TASK DIRECTIONS:
Repeat every line of the material that follows, word for word.

EXCERPTED DATA:
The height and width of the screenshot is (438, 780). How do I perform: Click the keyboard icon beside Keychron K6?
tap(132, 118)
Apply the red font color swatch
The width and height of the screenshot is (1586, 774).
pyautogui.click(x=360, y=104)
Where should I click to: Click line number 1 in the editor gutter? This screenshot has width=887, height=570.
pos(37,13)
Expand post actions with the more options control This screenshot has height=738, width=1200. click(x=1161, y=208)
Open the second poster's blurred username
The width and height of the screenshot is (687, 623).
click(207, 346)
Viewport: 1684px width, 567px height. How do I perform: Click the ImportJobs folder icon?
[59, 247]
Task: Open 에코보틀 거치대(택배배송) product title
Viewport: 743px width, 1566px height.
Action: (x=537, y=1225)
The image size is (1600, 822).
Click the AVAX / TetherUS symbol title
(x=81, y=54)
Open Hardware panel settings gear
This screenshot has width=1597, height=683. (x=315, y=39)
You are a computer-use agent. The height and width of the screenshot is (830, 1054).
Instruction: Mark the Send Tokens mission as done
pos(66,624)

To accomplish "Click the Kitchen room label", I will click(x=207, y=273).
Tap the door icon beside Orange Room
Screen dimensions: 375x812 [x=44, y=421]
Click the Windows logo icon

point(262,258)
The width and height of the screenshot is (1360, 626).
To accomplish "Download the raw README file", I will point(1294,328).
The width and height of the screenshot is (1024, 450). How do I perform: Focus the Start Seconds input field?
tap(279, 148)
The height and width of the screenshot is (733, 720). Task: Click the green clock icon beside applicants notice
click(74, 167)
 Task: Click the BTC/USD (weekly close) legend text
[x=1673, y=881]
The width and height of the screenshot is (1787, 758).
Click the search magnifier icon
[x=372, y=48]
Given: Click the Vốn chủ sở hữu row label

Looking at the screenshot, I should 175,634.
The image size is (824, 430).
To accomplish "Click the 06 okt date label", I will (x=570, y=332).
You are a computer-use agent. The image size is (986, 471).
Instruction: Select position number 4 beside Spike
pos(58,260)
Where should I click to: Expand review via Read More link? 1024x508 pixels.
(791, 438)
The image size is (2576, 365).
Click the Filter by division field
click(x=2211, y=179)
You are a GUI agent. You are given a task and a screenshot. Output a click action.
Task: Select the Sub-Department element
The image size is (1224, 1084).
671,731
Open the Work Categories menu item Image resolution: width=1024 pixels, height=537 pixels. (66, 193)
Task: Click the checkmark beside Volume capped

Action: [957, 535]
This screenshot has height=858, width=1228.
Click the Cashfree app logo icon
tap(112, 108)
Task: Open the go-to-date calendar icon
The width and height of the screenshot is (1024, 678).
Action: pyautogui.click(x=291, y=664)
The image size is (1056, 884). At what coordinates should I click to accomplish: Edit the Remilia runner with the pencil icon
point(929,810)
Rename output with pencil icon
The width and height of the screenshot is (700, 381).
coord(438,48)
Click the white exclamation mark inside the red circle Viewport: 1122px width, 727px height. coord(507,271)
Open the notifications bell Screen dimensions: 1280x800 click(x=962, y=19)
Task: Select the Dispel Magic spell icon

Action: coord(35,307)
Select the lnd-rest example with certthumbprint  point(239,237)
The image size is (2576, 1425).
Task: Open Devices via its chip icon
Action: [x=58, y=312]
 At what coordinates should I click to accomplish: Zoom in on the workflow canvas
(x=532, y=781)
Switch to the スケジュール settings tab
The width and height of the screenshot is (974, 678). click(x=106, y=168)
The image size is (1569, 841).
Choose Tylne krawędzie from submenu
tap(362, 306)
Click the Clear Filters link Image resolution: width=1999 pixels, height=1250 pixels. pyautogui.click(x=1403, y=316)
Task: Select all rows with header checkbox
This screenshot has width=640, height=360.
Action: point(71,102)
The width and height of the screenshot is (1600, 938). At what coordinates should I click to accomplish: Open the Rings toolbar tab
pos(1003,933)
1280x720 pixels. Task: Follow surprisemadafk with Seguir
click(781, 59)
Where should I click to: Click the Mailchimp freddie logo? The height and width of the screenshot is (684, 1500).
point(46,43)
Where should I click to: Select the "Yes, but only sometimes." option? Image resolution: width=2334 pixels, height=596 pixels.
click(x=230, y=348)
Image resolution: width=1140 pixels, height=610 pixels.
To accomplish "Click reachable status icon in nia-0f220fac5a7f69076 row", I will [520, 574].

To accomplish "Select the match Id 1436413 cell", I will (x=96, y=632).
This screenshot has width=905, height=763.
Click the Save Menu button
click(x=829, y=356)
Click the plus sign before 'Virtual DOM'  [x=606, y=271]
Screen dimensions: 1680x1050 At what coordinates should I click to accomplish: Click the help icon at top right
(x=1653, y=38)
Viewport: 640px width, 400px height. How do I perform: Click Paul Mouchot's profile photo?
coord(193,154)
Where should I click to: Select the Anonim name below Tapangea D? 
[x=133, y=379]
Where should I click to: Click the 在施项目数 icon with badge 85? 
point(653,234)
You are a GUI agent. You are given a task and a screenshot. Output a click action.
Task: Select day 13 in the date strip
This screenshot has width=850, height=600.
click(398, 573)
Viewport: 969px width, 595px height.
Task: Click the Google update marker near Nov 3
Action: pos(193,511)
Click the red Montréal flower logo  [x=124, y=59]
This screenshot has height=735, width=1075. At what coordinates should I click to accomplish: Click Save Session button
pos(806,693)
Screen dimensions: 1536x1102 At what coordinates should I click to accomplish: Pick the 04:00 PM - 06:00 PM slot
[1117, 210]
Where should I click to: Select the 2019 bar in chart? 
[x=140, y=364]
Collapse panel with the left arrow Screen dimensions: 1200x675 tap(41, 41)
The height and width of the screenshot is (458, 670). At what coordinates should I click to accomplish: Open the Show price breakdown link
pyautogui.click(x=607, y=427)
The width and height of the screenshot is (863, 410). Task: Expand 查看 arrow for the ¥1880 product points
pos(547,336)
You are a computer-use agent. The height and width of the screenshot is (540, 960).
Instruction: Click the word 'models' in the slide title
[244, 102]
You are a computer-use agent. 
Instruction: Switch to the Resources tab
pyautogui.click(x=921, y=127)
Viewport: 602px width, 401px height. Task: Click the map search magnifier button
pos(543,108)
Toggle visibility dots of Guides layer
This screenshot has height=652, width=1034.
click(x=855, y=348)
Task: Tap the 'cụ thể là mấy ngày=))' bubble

WRITTEN REPLY:
The height and width of the screenshot is (438, 780). How do I perform: Click the keyboard icon beside Keychron K6?
tap(132, 118)
Apply the red font color swatch
The width and height of the screenshot is (1586, 774).
pyautogui.click(x=360, y=104)
Where should I click to: Click line number 1 in the editor gutter? This screenshot has width=887, height=570.
pos(37,13)
Expand post actions with the more options control This screenshot has height=738, width=1200. click(x=1161, y=208)
Open the second poster's blurred username
The width and height of the screenshot is (687, 623).
click(207, 346)
Viewport: 1684px width, 567px height. How do I perform: Click the ImportJobs folder icon?
[59, 247]
Task: Open 에코보틀 거치대(택배배송) product title
Viewport: 743px width, 1566px height.
Action: (x=537, y=1225)
The image size is (1600, 822).
Click the AVAX / TetherUS symbol title
(x=81, y=54)
Open Hardware panel settings gear
This screenshot has width=1597, height=683. (x=315, y=39)
You are a computer-use agent. The height and width of the screenshot is (830, 1054).
Instruction: Mark the Send Tokens mission as done
pos(66,624)

To accomplish "Click the Kitchen room label", I will click(x=207, y=273).
Tap the door icon beside Orange Room
Screen dimensions: 375x812 [x=44, y=421]
Click the Windows logo icon

point(262,258)
The width and height of the screenshot is (1360, 626).
To accomplish "Download the raw README file", I will point(1294,328).
The width and height of the screenshot is (1024, 450). How do I perform: Focus the Start Seconds input field?
tap(279, 148)
The height and width of the screenshot is (733, 720). Task: Click the green clock icon beside applicants notice
click(74, 167)
 Task: Click the BTC/USD (weekly close) legend text
[x=1673, y=881]
The width and height of the screenshot is (1787, 758).
Click the search magnifier icon
[x=372, y=48]
Given: Click the Vốn chủ sở hữu row label

Looking at the screenshot, I should 175,634.
The image size is (824, 430).
To accomplish "Click the 06 okt date label", I will (x=570, y=332).
You are a computer-use agent. The image size is (986, 471).
Instruction: Select position number 4 beside Spike
pos(58,260)
Where should I click to: Expand review via Read More link? 1024x508 pixels.
(791, 438)
The image size is (2576, 365).
Click the Filter by division field
click(x=2211, y=179)
You are a GUI agent. You are given a task and a screenshot. Output a click action.
Task: Select the Sub-Department element
The image size is (1224, 1084).
671,731
Open the Work Categories menu item Image resolution: width=1024 pixels, height=537 pixels. (66, 193)
Task: Click the checkmark beside Volume capped

Action: [957, 535]
This screenshot has height=858, width=1228.
Click the Cashfree app logo icon
tap(112, 108)
Task: Open the go-to-date calendar icon
The width and height of the screenshot is (1024, 678).
Action: pyautogui.click(x=291, y=664)
The image size is (1056, 884). At what coordinates should I click to accomplish: Edit the Remilia runner with the pencil icon
point(929,810)
Rename output with pencil icon
The width and height of the screenshot is (700, 381).
coord(438,48)
Click the white exclamation mark inside the red circle Viewport: 1122px width, 727px height. coord(507,271)
Open the notifications bell Screen dimensions: 1280x800 click(x=962, y=19)
Task: Select the Dispel Magic spell icon

Action: coord(35,307)
Select the lnd-rest example with certthumbprint  point(239,237)
The image size is (2576, 1425).
Task: Open Devices via its chip icon
Action: [x=58, y=312]
 At what coordinates should I click to accomplish: Zoom in on the workflow canvas
(x=532, y=781)
Switch to the スケジュール settings tab
The width and height of the screenshot is (974, 678). click(x=106, y=168)
The image size is (1569, 841).
Choose Tylne krawędzie from submenu
tap(362, 306)
Click the Clear Filters link Image resolution: width=1999 pixels, height=1250 pixels. pyautogui.click(x=1403, y=316)
Task: Select all rows with header checkbox
This screenshot has width=640, height=360.
Action: point(71,102)
The width and height of the screenshot is (1600, 938). At what coordinates should I click to accomplish: Open the Rings toolbar tab
pos(1003,933)
1280x720 pixels. Task: Follow surprisemadafk with Seguir
click(781, 59)
Where should I click to: Click the Mailchimp freddie logo? The height and width of the screenshot is (684, 1500).
point(46,43)
Where should I click to: Select the "Yes, but only sometimes." option? Image resolution: width=2334 pixels, height=596 pixels.
click(x=230, y=348)
Image resolution: width=1140 pixels, height=610 pixels.
To accomplish "Click reachable status icon in nia-0f220fac5a7f69076 row", I will [520, 574].

To accomplish "Select the match Id 1436413 cell", I will (x=96, y=632).
This screenshot has width=905, height=763.
Click the Save Menu button
click(x=829, y=356)
Click the plus sign before 'Virtual DOM'  [x=606, y=271]
Screen dimensions: 1680x1050 At what coordinates should I click to accomplish: Click the help icon at top right
(x=1653, y=38)
Viewport: 640px width, 400px height. How do I perform: Click Paul Mouchot's profile photo?
coord(193,154)
Where should I click to: Select the Anonim name below Tapangea D? 
[x=133, y=379]
Where should I click to: Click the 在施项目数 icon with badge 85? 
point(653,234)
You are a GUI agent. You are given a task and a screenshot. Output a click action.
Task: Select day 13 in the date strip
This screenshot has width=850, height=600.
click(398, 573)
Viewport: 969px width, 595px height.
Task: Click the Google update marker near Nov 3
Action: pos(193,511)
Click the red Montréal flower logo  [x=124, y=59]
This screenshot has height=735, width=1075. At what coordinates should I click to accomplish: Click Save Session button
pos(806,693)
Screen dimensions: 1536x1102 At what coordinates should I click to accomplish: Pick the 04:00 PM - 06:00 PM slot
[1117, 210]
Where should I click to: Select the 2019 bar in chart? 
[x=140, y=364]
Collapse panel with the left arrow Screen dimensions: 1200x675 tap(41, 41)
The height and width of the screenshot is (458, 670). At what coordinates should I click to accomplish: Open the Show price breakdown link
pyautogui.click(x=607, y=427)
The width and height of the screenshot is (863, 410). Task: Expand 查看 arrow for the ¥1880 product points
pos(547,336)
You are a computer-use agent. The height and width of the screenshot is (540, 960).
Instruction: Click the word 'models' in the slide title
[244, 102]
You are a computer-use agent. 
Instruction: Switch to the Resources tab
pyautogui.click(x=921, y=127)
Viewport: 602px width, 401px height. Task: Click the map search magnifier button
pos(543,108)
Toggle visibility dots of Guides layer
This screenshot has height=652, width=1034.
click(x=855, y=348)
Task: Tap the 'cụ thể là mấy ngày=))' bubble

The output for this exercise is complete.